■ **Texto do documento**:

====

Nada indica, por certo, que a
China vá demonstrar ambições colonialistas em direção ao Sudeste
Asiático, mas é preciso
não esquecer a situação geopolítica criada pela justaposição de
uma zona de fragmentação
política ao colosso chinês. As dificuldades de relacionamento
que daí têm nascido, ao longo
dos séculos, prescindem de motivações coloniais. O Vietnã, em
particular, não pode descuidar
do fator chinês, já que tem sido tradicionalmente visto, em
Pequim, como desafiante virtual da
ascendência da China no Sudeste Asiático.
Mais do que seus vizinhos regionais, sentirá o Vietnã
necessidade de integrar-se
na movimentação global, situação que neste final de século o
está levando a uma reavaliação
completa das suas posições políticas e econômicas, no intuito de
entrosar-se com a revolução
tecnológica em marcha no Leste Asiático. O exemplo que a esse
respeito lhe deram a China
das “Quatro Modernizações” e a URSS de Gorbachev teve peso
determinante, inclusive no
fornecimento insubstituível das racionalizações que vieram
ajudando o Partido Comunista do
Vietnã (PCV) a romper com a visão de dois mercados mundiais e
passar a buscar um nicho
para a economia vietnamita no mercado único global.
O Sexto Congresso do PCV (1986) foi um divisor de águas na
política do Vietnã.
Nguyen Van Linh, o ostracizado Secretário do partido na cidade
de Ho Chi Minh, foi
reabilitado durante o Congresso e eleito Secretário Geral. Sob
sua direção, introduziu-se a
política dita de doi moi (renovação), abrangentemente
reformista, embora priorizando uns
quantos alvos: a política econômica, a política externa, as
instituições políticas e a corrupção.
As reformas iniciadas estiveram muito influenciadas pela
perestroika de Gorbachev e,
embora populares a princípio, não puderam deixar de ressentir-se
das dificuldades crescentes
que teve de enfrentar o reformismo soviético. O Sétimo Congresso
do PCV reuniu-se na
segunda metade de junho de 1991, semanas antes do golpe
frustrado em Moscou, que, no
entanto, levou ao desmantelamento da URSS. O Sétimo Congresso
manteve a orientação
geral no sentido da doi moi, mas moderando-a nos seus impulsos,
de maneira a não pôr em
risco a primazia do partido. O reformismo vietnamita saiu do
Sétimo Congresso muito mais
próximo do modelo chinês. Cinco meses mais tarde (novembro de
1991), consumar-se-ia a
normalização das relações Vietnã-China, com a visita de Estado a
Pequim do novo Secretário
Geral do PCV, Do Muoi, e novo Primeiro Ministro, Vo Van
Kiet.

====

■ **Dados fornecidos**:
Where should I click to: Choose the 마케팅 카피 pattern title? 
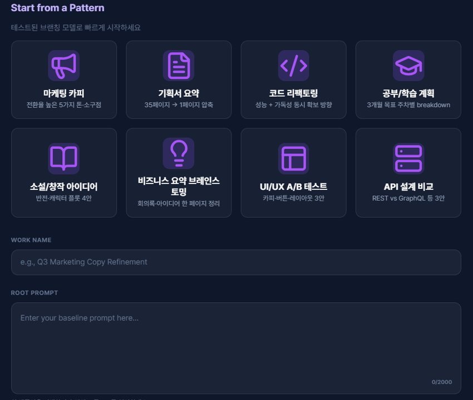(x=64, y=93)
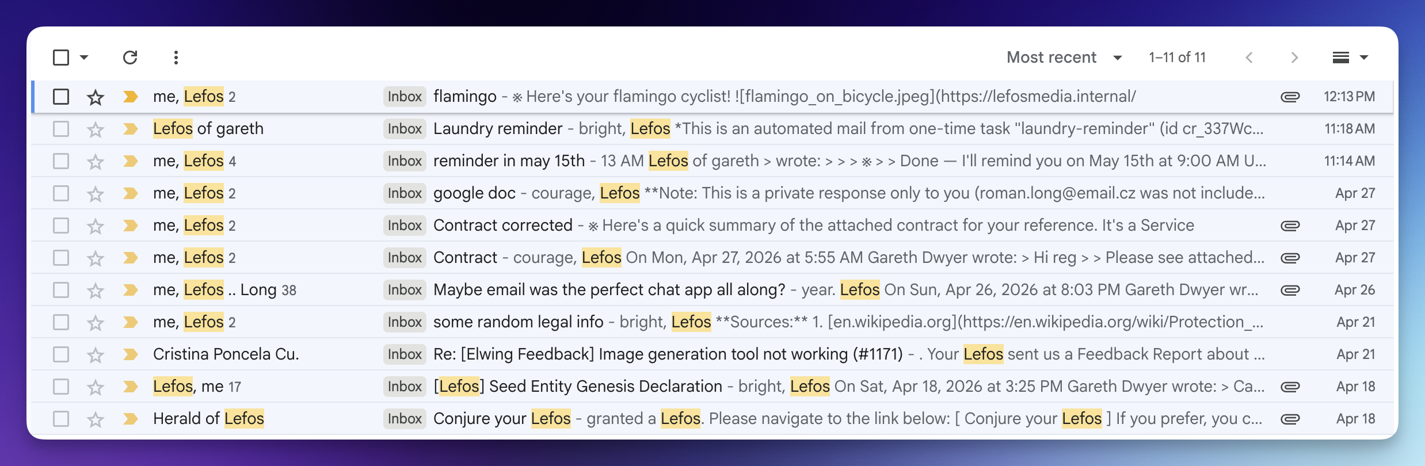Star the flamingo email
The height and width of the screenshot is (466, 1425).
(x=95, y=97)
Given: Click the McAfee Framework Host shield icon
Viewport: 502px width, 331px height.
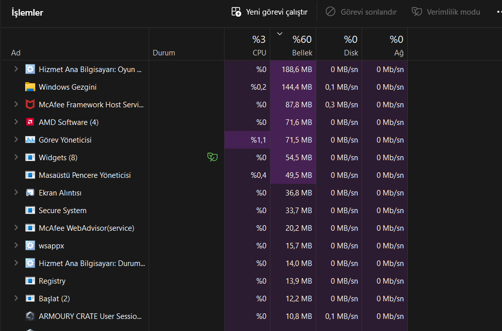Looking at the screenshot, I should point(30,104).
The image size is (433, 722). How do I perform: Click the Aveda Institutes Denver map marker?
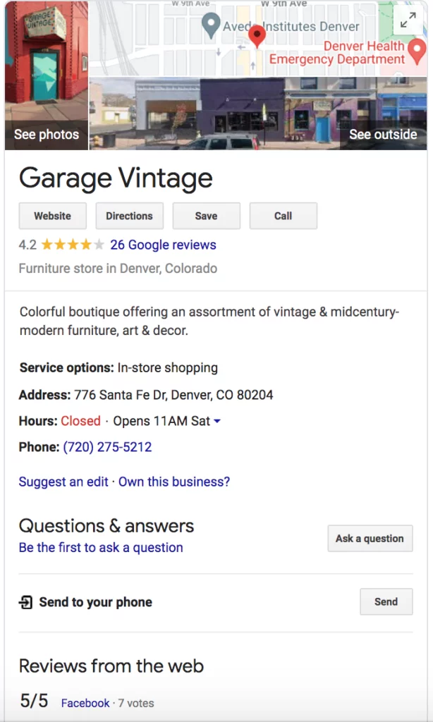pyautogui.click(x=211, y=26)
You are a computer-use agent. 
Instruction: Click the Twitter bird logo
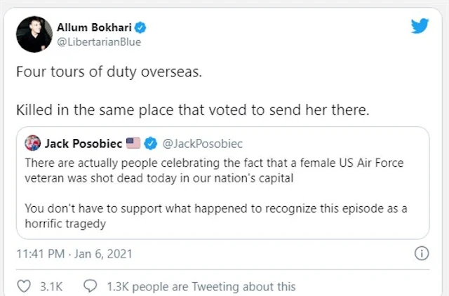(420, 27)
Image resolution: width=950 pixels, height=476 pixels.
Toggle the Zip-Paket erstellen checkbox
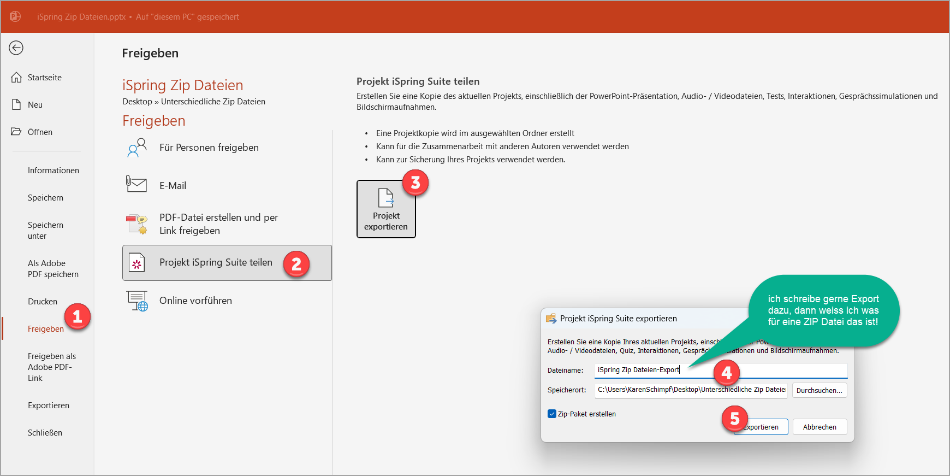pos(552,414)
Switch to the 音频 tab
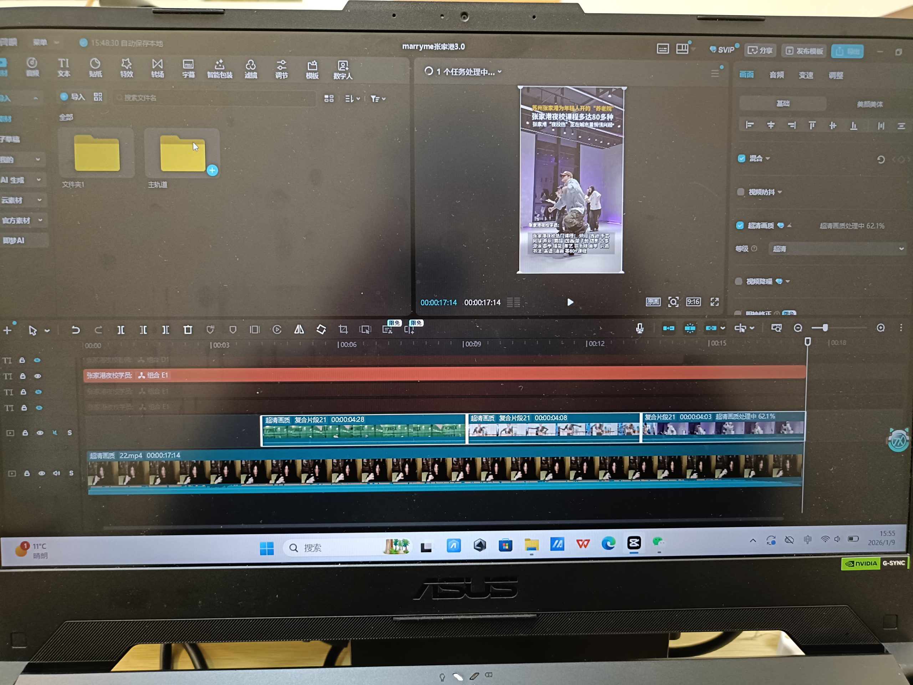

====

■ **Lista de tarefas**:
1 – Indique se cada afirmação abaixo está de acordo com o texto sobre o Vietnã e a China, respondendo sim ou não e citando literalmente as palavras do texto que decidem a questão: (a) o Sexto Congresso do PCV ocorreu em 1986; (b) Nguyen Van Linh foi eleito Secretário Geral durante o Sétimo Congresso; (c) o Sétimo Congresso do PCV reuniu-se depois do golpe frustrado em Moscou.
2 – Dê seguimento ao texto sobre o Vietnã e a China, começando logo após a última frase apresentada.

■ **Respostas esperadas**:
1 –
(a) Sim: “O Sexto Congresso do PCV (1986) foi um divisor de águas na política do Vietnã.”
(b) Não: “O Sexto Congresso do PCV (1986) foi um divisor de águas na política do Vietnã. Nguyen Van Linh, o ostracizado Secretário do partido na cidade de Ho Chi Minh, foi reabilitado durante o Congresso e eleito Secretário Geral.”
(c) Não: “O Sétimo Congresso do PCV reuniu-se na segunda metade de junho de 1991, semanas antes do golpe frustrado em Moscou”

2 –
Durante o Congresso ocorrera, com efeito, ampla substituição de
dirigentes.
Nguyen Van Linh, o grande impulsionador das reformas políticas
perdeu a Secretaria Geral,
retirando-se da vida pública com um grupo de aliados. Destes, o
mais conhecido
internacionalmente era Nguyen Co Thach, membro do Birô Político
e Vice-Primeiro Ministro,
que ocupou a pasta do Exterior durante toda a Questão do
Camboja, vale dizer, em
confrontação diplomática com a China. Seu ostracismo parece ter
sido o preço que teve de ser
pago pela reaproximação entre os dois países.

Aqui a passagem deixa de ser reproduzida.